◆ **Data under study**:
------------
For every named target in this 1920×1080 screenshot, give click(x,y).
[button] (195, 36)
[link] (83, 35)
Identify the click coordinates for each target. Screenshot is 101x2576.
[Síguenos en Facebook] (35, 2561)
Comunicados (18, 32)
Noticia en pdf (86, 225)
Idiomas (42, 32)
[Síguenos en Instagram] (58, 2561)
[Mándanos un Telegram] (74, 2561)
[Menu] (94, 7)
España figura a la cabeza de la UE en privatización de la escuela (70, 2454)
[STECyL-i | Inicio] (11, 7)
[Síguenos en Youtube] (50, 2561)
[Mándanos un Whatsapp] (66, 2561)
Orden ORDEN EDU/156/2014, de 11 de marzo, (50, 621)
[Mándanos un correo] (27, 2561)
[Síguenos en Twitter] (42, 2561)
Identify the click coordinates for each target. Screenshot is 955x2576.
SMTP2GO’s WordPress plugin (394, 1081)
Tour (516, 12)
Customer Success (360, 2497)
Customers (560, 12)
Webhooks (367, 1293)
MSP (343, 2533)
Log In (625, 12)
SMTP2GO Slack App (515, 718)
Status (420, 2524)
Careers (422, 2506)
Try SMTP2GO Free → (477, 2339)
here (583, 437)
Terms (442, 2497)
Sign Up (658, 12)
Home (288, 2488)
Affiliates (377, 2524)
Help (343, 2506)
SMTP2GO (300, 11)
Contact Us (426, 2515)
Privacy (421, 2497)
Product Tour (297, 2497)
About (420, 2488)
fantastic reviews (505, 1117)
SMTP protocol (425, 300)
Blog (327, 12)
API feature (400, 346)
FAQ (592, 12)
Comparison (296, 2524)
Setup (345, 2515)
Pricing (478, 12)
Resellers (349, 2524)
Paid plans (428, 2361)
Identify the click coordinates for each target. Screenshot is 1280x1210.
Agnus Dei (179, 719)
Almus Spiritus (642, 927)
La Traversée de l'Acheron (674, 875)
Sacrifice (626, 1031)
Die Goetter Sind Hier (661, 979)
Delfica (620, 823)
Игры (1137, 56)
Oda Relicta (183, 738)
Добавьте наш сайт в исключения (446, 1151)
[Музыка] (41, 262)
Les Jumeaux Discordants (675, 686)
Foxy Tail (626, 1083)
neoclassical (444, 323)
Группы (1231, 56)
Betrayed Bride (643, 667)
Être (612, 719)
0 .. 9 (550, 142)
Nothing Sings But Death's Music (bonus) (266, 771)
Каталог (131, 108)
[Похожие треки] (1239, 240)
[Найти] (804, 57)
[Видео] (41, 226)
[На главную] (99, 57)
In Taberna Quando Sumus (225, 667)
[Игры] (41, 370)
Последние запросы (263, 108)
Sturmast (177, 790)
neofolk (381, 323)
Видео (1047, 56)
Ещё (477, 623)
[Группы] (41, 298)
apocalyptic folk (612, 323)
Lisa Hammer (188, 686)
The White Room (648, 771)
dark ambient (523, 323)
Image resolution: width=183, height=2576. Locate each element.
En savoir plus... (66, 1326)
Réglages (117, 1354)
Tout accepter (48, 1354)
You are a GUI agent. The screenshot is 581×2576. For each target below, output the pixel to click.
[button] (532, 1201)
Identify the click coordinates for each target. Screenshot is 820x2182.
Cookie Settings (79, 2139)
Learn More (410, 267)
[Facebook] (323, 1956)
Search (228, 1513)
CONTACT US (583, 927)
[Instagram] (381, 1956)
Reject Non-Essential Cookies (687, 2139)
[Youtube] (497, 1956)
------------
◆ **What is required**:
Please reproduce every line shown above, exactly as written.

◆ **Exercise response**:
For every named target in this 1920×1080 screenshot, give click(x,y).
[button] (195, 36)
[link] (83, 35)
Identify the click coordinates for each target. Screenshot is 101x2576.
[Síguenos en Facebook] (35, 2561)
Comunicados (18, 32)
Noticia en pdf (86, 225)
Idiomas (42, 32)
[Síguenos en Instagram] (58, 2561)
[Mándanos un Telegram] (74, 2561)
[Menu] (94, 7)
España figura a la cabeza de la UE en privatización de la escuela (70, 2454)
[STECyL-i | Inicio] (11, 7)
[Síguenos en Youtube] (50, 2561)
[Mándanos un Whatsapp] (66, 2561)
Orden ORDEN EDU/156/2014, de 11 de marzo, (50, 621)
[Mándanos un correo] (27, 2561)
[Síguenos en Twitter] (42, 2561)
Identify the click coordinates for each target. Screenshot is 955x2576.
SMTP2GO’s WordPress plugin (394, 1081)
Tour (516, 12)
Customer Success (360, 2497)
Customers (560, 12)
Webhooks (367, 1293)
MSP (343, 2533)
Log In (625, 12)
SMTP2GO Slack App (515, 718)
Status (420, 2524)
Careers (422, 2506)
Try SMTP2GO Free → (477, 2339)
here (583, 437)
Terms (442, 2497)
Sign Up (658, 12)
Home (288, 2488)
Affiliates (377, 2524)
Help (343, 2506)
SMTP2GO (300, 11)
Contact Us (426, 2515)
Privacy (421, 2497)
Product Tour (297, 2497)
About (420, 2488)
fantastic reviews (505, 1117)
SMTP protocol (425, 300)
Blog (327, 12)
API feature (400, 346)
FAQ (592, 12)
Comparison (296, 2524)
Setup (345, 2515)
Pricing (478, 12)
Resellers (349, 2524)
Paid plans (428, 2361)
Identify the click coordinates for each target. Screenshot is 1280x1210.
Agnus Dei (179, 719)
Almus Spiritus (642, 927)
La Traversée de l'Acheron (674, 875)
Sacrifice (626, 1031)
Die Goetter Sind Hier (661, 979)
Delfica (620, 823)
Игры (1137, 56)
Oda Relicta (183, 738)
Добавьте наш сайт в исключения (446, 1151)
[Музыка] (41, 262)
Les Jumeaux Discordants (675, 686)
Foxy Tail (626, 1083)
neoclassical (444, 323)
Группы (1231, 56)
Betrayed Bride (643, 667)
Être (612, 719)
0 .. 9 (550, 142)
Nothing Sings But Death's Music (bonus) (266, 771)
Каталог (131, 108)
[Похожие треки] (1239, 240)
[Найти] (804, 57)
[Видео] (41, 226)
[На главную] (99, 57)
In Taberna Quando Sumus (225, 667)
[Игры] (41, 370)
Последние запросы (263, 108)
Sturmast (177, 790)
neofolk (381, 323)
Видео (1047, 56)
Ещё (477, 623)
[Группы] (41, 298)
apocalyptic folk (612, 323)
Lisa Hammer (188, 686)
The White Room (648, 771)
dark ambient (523, 323)
Image resolution: width=183, height=2576. Locate each element.
En savoir plus... (66, 1326)
Réglages (117, 1354)
Tout accepter (48, 1354)
You are a GUI agent. The screenshot is 581×2576. For each target below, output the pixel to click.
[button] (532, 1201)
Identify the click coordinates for each target. Screenshot is 820x2182.
Cookie Settings (79, 2139)
Learn More (410, 267)
[Facebook] (323, 1956)
Search (228, 1513)
CONTACT US (583, 927)
[Instagram] (381, 1956)
Reject Non-Essential Cookies (687, 2139)
[Youtube] (497, 1956)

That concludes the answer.